§ **Work item**: Report how many lines in the records carry the string "menu", and give no further text.

§ **Records for the task**:
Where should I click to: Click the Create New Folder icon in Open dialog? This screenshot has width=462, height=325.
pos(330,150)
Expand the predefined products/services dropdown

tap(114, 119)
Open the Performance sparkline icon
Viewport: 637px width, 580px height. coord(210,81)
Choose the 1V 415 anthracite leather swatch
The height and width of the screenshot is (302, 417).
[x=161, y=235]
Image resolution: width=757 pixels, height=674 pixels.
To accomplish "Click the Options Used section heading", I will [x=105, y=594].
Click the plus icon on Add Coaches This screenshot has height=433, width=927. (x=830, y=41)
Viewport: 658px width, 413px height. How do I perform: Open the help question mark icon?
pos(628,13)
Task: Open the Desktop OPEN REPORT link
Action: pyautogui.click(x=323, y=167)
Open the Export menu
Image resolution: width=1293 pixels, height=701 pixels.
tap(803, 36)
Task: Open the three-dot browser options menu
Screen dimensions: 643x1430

§ **Result**: 2